───── Task inputs ─────
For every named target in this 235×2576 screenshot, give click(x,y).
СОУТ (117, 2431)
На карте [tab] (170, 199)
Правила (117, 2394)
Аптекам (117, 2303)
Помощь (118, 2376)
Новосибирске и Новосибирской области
─────
#### What to work on:
Every entry shown above should be transcribed without alteration.

#### Exercise response:
For every named target in this 235×2576 screenshot, give click(x,y).
СОУТ (117, 2431)
На карте [tab] (170, 199)
Правила (117, 2394)
Аптекам (117, 2303)
Помощь (118, 2376)
Новосибирске и Новосибирской области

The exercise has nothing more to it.